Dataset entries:

_ _ _

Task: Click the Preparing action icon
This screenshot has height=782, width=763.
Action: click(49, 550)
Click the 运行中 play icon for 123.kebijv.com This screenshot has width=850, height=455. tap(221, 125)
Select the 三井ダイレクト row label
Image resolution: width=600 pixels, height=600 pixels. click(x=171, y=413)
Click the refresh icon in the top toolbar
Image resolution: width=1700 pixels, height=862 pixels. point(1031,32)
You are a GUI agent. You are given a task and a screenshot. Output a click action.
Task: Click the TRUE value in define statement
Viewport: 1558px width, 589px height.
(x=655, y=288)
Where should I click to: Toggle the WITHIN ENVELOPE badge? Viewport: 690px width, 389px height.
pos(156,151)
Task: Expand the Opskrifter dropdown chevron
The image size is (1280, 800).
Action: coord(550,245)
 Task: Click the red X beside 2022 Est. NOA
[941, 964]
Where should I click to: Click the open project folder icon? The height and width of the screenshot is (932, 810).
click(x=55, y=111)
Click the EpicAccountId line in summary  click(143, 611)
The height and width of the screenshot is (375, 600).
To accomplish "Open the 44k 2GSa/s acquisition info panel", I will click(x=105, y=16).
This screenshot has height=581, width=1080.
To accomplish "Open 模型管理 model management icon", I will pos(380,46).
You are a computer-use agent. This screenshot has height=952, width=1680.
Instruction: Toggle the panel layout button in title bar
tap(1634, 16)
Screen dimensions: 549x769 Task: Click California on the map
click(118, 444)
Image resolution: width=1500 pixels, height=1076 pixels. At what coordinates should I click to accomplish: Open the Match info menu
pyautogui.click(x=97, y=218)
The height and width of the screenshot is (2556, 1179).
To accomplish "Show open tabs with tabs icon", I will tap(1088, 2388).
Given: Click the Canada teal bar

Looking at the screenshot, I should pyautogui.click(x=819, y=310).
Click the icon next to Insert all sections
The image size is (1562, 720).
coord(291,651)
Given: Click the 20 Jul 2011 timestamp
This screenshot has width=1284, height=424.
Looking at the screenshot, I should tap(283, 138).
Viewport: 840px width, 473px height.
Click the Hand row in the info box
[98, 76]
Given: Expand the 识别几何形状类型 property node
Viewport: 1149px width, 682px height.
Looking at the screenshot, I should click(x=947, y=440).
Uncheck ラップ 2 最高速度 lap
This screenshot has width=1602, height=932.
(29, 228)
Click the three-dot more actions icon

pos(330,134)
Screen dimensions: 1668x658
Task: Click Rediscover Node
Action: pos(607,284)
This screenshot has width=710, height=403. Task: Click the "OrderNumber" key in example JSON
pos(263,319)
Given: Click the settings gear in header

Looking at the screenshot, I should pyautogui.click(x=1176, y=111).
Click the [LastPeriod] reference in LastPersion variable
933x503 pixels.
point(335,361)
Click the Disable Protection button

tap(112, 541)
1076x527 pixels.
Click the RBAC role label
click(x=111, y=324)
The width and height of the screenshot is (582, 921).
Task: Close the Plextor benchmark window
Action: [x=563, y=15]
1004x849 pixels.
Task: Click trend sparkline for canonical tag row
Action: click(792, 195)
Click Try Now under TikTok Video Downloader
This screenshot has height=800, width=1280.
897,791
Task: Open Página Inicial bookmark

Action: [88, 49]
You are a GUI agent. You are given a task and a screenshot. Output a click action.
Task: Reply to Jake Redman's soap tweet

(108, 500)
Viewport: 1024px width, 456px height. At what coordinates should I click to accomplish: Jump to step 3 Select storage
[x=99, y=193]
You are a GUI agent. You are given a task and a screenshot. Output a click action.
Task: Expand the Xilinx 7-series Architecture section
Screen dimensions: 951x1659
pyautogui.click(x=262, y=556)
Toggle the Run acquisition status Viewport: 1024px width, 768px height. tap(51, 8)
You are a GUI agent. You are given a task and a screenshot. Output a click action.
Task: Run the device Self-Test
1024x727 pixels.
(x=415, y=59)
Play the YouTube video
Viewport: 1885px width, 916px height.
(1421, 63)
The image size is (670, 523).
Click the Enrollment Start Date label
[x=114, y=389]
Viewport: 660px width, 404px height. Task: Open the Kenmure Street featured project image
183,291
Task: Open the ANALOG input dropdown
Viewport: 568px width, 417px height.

_ _ _

Action item: Could you work out how many lines above contain the string "acquisition"? Answer with the number only.

Exercise answer: 2